How Tropfest ‘changed the DNA’ of our short film industry

Posted February 14, 2018 07:00:00

When John Polson climbed onto a wobbly chair in Sydney’s Tropicana Caffe in late 1992, he unknowingly ignited an idea that would inspire a nationwide interest in short films.

“I was buzzing, people were applauding,” Polson recalls.

As the credits rolled after a screening of his short film Cafe, the excitement of a surprise crowd got the best of him.

“I got up and said ‘hey guys, what a great night, let’s have a festival. Get your movies to me, let’s do this’,” he says.

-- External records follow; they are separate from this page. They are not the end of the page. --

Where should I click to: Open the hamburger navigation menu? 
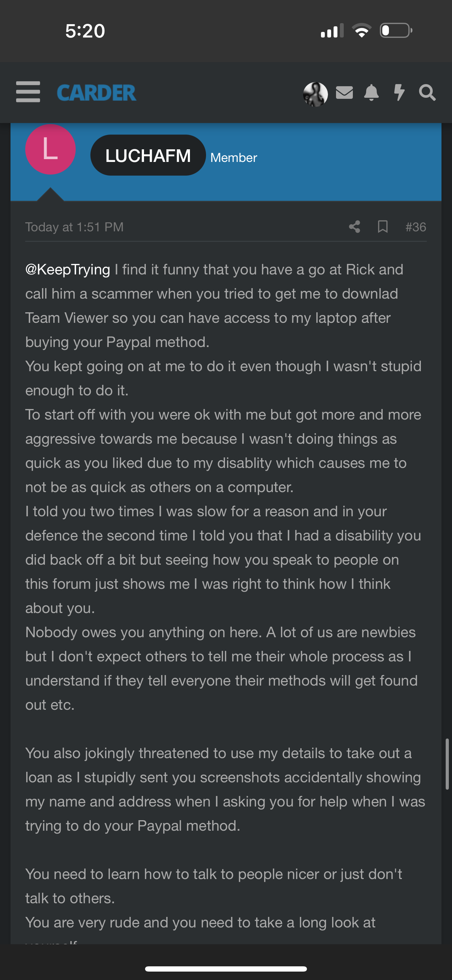click(28, 92)
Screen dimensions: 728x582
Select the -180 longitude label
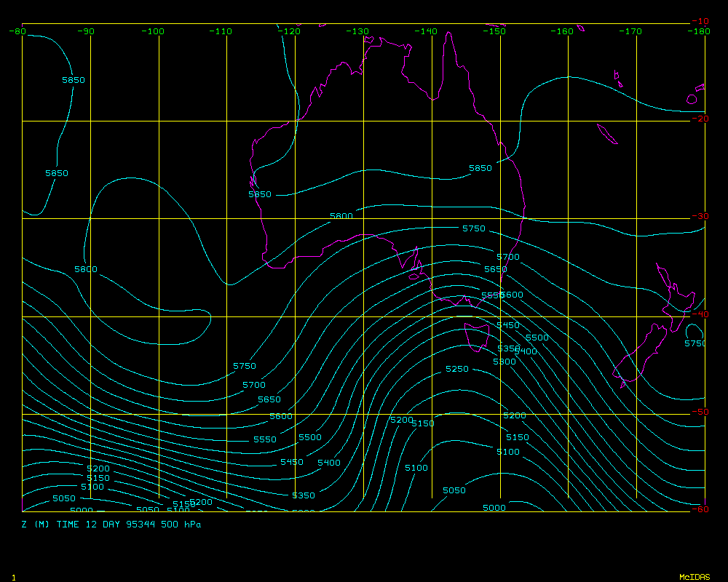(700, 31)
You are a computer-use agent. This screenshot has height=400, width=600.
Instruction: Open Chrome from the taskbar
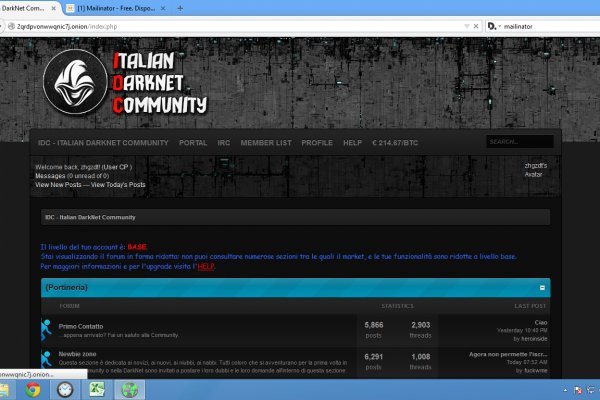coord(32,389)
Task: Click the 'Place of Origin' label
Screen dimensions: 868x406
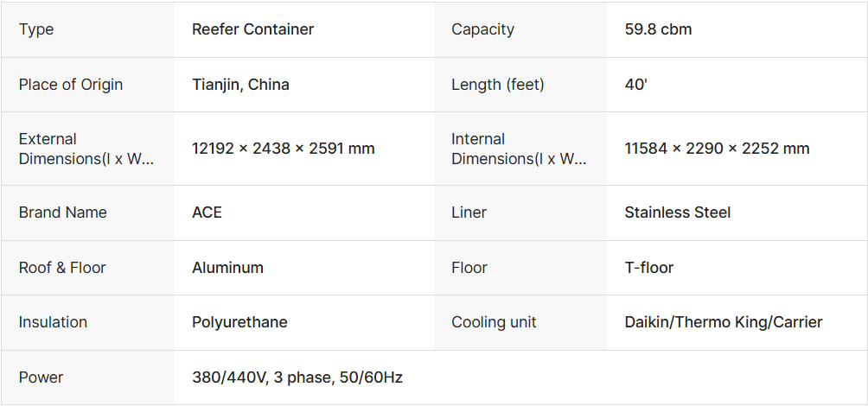Action: (x=71, y=85)
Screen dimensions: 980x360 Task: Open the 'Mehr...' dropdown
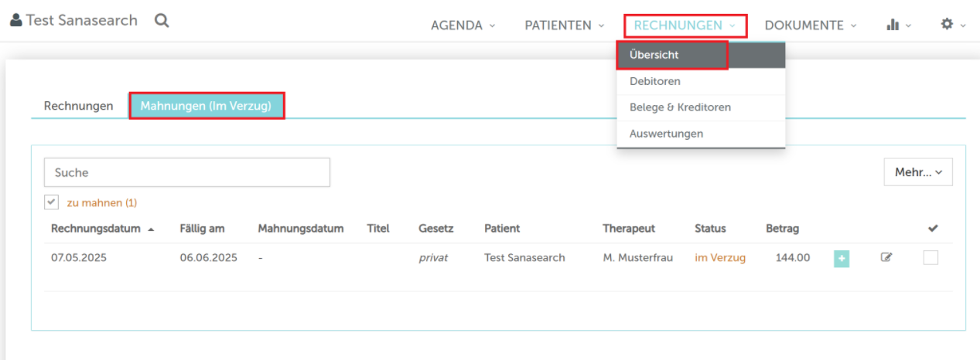click(918, 172)
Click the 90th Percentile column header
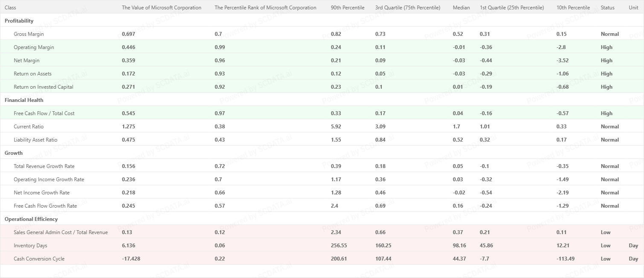644x278 pixels. (348, 8)
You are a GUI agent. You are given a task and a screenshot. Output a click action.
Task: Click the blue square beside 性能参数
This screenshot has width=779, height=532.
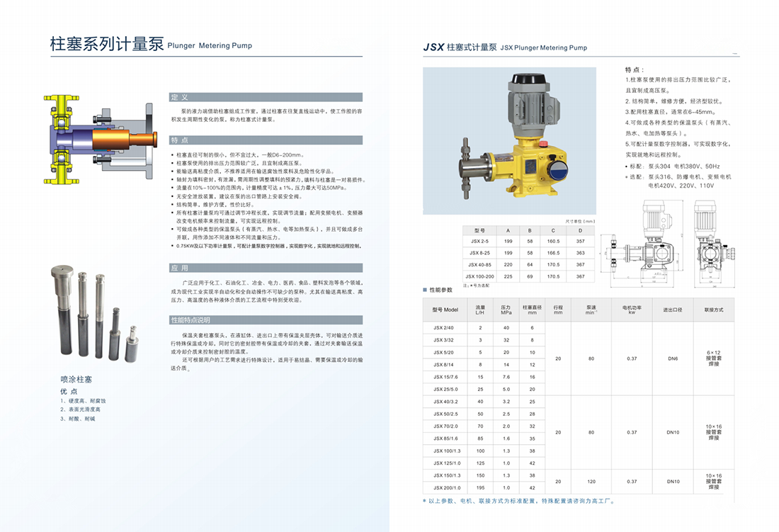click(x=424, y=290)
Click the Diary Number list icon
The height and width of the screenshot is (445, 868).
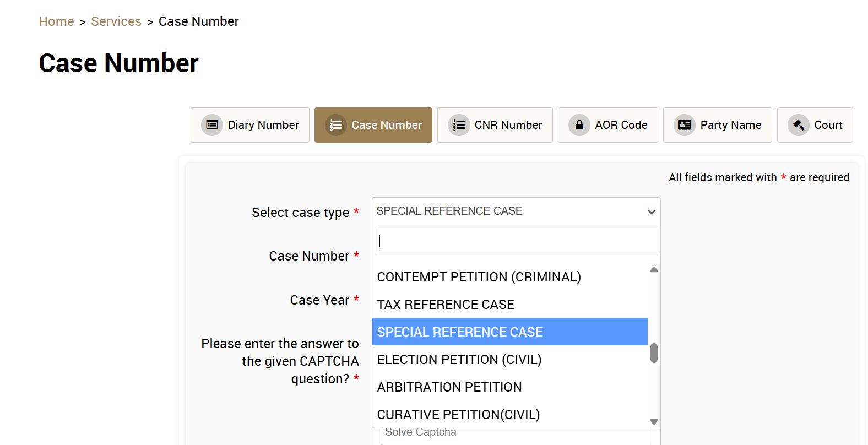coord(212,125)
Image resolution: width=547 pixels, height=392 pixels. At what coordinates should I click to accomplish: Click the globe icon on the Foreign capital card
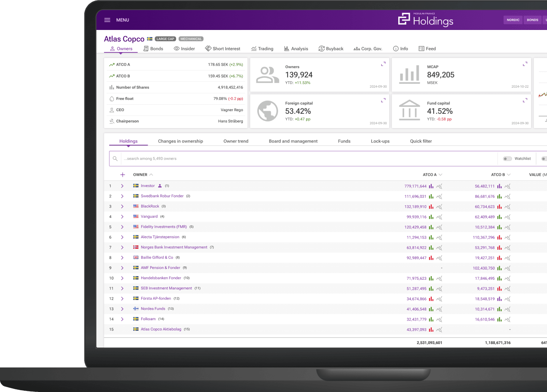point(267,111)
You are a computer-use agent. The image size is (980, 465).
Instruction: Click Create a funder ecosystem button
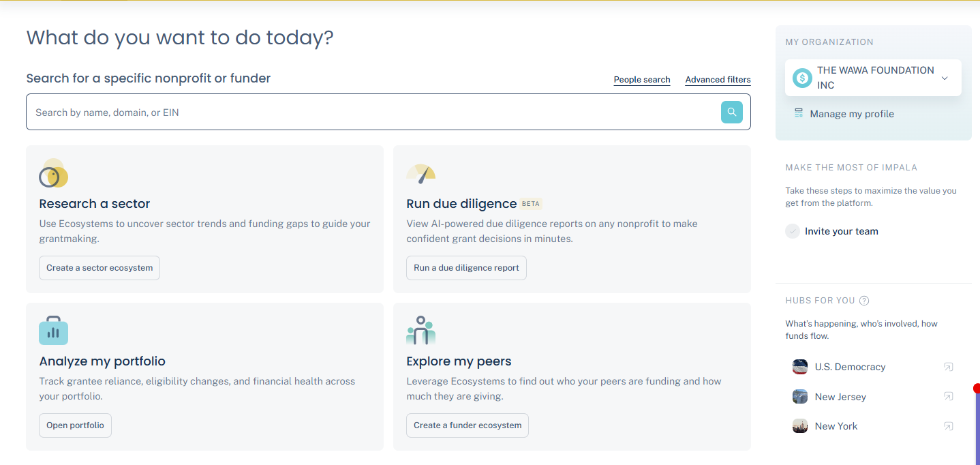tap(468, 425)
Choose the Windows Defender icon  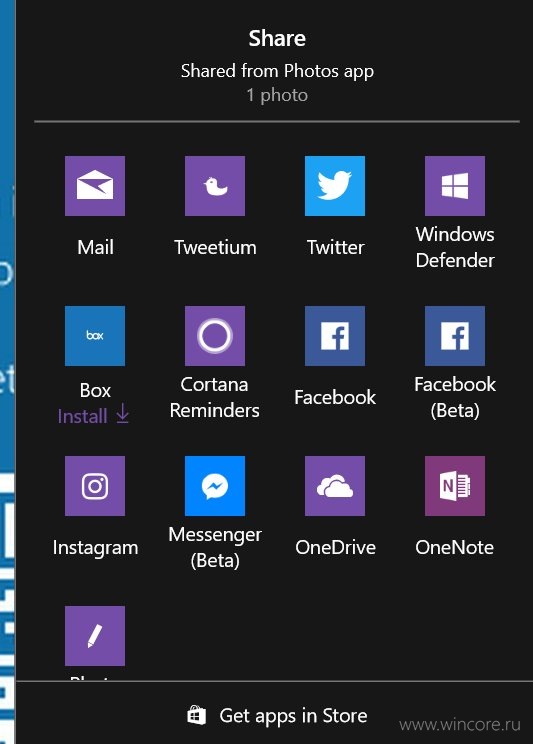point(455,186)
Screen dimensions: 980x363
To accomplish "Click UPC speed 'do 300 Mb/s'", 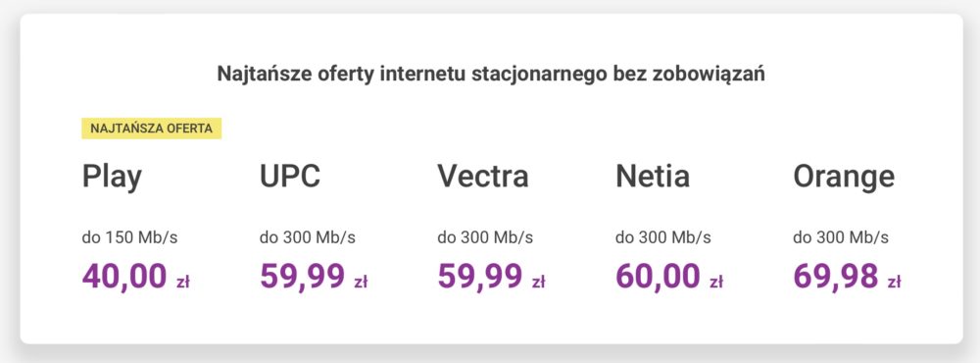I will 308,237.
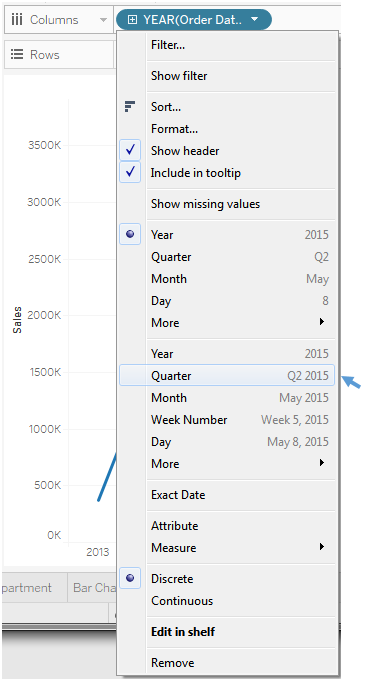Screen dimensions: 365x680
Task: Expand the first More submenu arrow
Action: (x=322, y=322)
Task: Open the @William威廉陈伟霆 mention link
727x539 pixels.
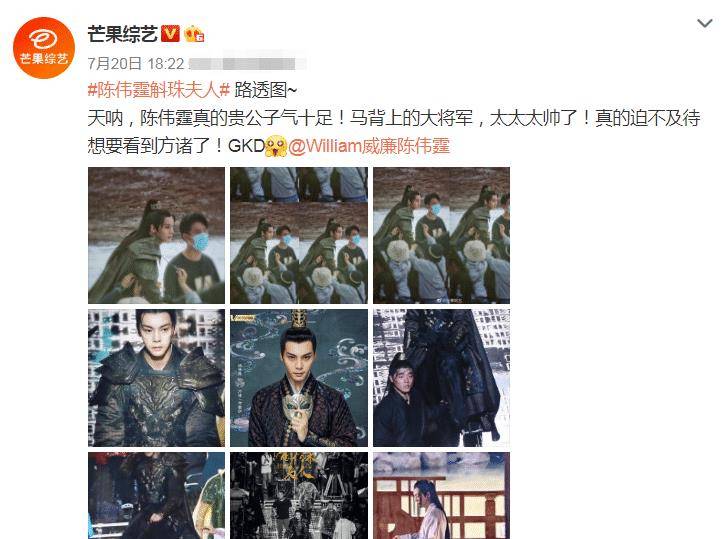Action: [x=369, y=146]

“It was really that simple.”

Over the next quarter of a century, Tropfest made short films part of Australia’s cultural vocabulary, with hundreds of new films made for the festival each year.

Filmmaking was ‘like a drug deal’

Filmmaking has always been expensive — but for up-and-coming filmmakers, this was especially so in the days before camcorders.

The cost of equipment and film stock throttled creativity, and institutions played a major role in what audiences saw from local filmmakers. Cultural barriers were the norm.

Adam Zwar, co-creator of Wilfred — a short film that was crowned best comedy at Tropfest 2002 — knew these challenges well.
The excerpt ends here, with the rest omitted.